What you need to do:
- A) List every city that the hospitality market passage names as a market with a large population and a popular destination for travelers.
- B) Extend the hospitality market passage, starting after its final sentence.

Source passage:
Hospitality demand drivers are three pronged, comprising business, leisure, and group travelers, each of which is charting its own course.

Group Travel: Group demand has been out front, owing to a couple of catalysts. Among them, employers are eager to reconvene staff in hopes of rebuilding a face-to-face company culture that was weakened as part of the fallout from a remote workforce.

Leisure Travel: Consumers have in many ways been the hero of this economy, including travel spending. According to Oxford Economics, consumers have been directing more of their discretionary income and surplus savings achieved during the pandemic toward leisure traveling, catapulting the “travel share of the wallet” back to pre-pandemic levels.

Corporate Travel: One area that has lagged in hospitality is transient business travel due to a slow return to offices in corporate America. As a result, the transient corporate category continues to hover below pre-pandemic levels, according to CoStar. However, Euromonitor predicts that spending on global “bleisure” travel, a blend of business and leisure agendas, will more than double by 2027.

HOTEL SUPPLY & MAINTENANCE

In a distinct initiative, numerous hotel franchisors are collaborating closely with their aging affiliated hotels; they are modifying property improvement requirements and timelines to safeguard and enhance cash flow.

Regarding new hotel supply, planned projects in the pipeline are on the rise, but not all of them are expected to break ground. In fact, the pace of development has stalled, with the number of hotel rooms under construction as of October 2023 flat with year-ago levels, as per CoStar data.

This bodes well for existing hotel capacity, particularly in markets with large populations that are also go-to destinations for business and leisure travelers, like Atlanta, Georgia, Miami, Florida, Chicago, Ill., or New York, giving investors reason to feel upbeat about the outlook.

Dataset entries
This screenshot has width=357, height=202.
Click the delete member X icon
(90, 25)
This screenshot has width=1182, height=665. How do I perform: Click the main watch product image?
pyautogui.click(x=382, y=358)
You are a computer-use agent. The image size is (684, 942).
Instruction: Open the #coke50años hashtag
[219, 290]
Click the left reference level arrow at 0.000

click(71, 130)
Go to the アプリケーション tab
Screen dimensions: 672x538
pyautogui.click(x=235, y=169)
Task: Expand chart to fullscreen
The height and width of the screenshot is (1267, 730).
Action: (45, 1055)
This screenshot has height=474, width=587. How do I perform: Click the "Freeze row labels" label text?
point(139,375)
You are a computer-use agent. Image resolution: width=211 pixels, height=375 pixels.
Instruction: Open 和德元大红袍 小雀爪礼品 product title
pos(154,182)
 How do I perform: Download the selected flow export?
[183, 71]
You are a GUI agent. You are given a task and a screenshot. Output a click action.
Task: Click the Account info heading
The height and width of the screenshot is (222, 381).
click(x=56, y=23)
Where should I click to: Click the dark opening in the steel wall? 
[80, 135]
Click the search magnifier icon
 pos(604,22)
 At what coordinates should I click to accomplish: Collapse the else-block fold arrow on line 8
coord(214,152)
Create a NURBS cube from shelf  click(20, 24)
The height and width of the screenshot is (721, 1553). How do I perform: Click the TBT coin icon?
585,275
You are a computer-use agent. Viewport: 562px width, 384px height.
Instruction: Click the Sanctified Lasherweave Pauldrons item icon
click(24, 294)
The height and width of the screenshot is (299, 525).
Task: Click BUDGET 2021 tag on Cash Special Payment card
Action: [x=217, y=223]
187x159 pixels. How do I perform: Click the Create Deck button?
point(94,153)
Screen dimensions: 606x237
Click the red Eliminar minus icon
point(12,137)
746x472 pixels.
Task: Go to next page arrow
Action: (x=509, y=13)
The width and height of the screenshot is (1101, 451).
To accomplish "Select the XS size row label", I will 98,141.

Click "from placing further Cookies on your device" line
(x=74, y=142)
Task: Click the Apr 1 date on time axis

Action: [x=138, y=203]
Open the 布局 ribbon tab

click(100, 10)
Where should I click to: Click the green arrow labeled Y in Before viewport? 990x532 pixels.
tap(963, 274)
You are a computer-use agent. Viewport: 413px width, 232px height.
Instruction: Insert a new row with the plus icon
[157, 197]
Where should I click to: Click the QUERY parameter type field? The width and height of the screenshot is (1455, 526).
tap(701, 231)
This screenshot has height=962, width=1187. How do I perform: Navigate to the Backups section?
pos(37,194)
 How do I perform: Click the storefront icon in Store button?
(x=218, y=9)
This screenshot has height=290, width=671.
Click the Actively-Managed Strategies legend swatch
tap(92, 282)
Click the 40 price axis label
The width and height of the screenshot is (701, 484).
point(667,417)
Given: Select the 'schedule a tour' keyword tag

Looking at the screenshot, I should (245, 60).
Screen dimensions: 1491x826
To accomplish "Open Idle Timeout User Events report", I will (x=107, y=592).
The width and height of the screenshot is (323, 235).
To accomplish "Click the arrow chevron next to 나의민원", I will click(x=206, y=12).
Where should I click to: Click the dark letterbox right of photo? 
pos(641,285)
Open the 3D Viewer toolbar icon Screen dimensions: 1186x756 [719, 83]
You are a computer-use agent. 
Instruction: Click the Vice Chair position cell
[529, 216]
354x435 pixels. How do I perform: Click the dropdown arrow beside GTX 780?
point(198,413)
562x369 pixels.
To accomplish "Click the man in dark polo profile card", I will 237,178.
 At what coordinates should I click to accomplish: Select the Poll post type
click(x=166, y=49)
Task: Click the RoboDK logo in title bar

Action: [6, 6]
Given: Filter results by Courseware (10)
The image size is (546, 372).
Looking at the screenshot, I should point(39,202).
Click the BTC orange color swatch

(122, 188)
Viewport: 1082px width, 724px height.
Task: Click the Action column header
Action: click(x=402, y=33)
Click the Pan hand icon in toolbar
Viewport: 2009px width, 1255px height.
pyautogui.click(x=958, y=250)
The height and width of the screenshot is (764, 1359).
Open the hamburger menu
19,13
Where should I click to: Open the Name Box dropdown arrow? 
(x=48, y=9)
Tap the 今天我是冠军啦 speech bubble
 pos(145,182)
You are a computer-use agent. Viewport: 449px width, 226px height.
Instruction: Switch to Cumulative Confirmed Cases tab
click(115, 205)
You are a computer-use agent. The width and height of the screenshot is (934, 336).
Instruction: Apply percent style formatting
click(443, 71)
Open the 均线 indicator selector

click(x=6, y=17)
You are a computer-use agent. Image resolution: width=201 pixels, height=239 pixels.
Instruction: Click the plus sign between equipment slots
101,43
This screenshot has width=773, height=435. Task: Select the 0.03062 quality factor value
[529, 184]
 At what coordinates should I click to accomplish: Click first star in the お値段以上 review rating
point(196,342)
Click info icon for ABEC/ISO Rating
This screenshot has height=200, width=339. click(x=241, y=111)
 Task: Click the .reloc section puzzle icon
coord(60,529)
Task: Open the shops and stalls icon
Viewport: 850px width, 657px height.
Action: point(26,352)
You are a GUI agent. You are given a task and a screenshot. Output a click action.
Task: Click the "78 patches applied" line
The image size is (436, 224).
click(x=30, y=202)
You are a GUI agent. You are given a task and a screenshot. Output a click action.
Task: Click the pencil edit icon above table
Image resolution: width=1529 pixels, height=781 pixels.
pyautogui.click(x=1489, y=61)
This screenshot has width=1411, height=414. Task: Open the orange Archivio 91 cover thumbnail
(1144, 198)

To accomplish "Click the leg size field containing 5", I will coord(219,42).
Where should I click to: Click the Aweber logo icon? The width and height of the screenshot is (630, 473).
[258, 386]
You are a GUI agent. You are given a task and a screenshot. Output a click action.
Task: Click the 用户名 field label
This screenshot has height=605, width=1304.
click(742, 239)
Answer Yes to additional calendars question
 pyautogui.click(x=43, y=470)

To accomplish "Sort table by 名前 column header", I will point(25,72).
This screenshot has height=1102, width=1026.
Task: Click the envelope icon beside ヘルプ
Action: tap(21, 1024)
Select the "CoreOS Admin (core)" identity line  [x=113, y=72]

Solved problems:
- A) Atlanta, Georgia; Miami, Florida; Chicago, Ill.; New York

- B)
HOSPITALITY MARKET HEADWINDS EASE

Valuations are a sticking point, with the Green Street Commercial Property Price Index falling 10% in 2023. However, according to Green Street’s Peter Rothemund, the worst of the correction in commercial real estate pricing “appears to have run its course.” For now, hotel bid and ask spreads continue to hover at opposite ends of the spectrum while the market awaits hopeful interest rate relief in the coming months as it targets a full recovery.  According to analyst firm Jefferies, the improved interest rate outlook paves the way for higher hotel valuations.

Meanwhile, since the pandemic, a one-two punch of labor shortages in hospitality and supply chain issues in aviation, e.g. stalled aircraft deliveries, have constrained the industry, forcing market participants to navigate these choppy waters. An exodus of tourism talent in recent years caught the hotel industry unaware when demand suddenly rebounded after the pandemic. Fortunately, labor conditions are looking up in 2024, as a bounce in leisure and hospitality jobs fueled the addition of 164,000 private payrolls in December, as per ADP data.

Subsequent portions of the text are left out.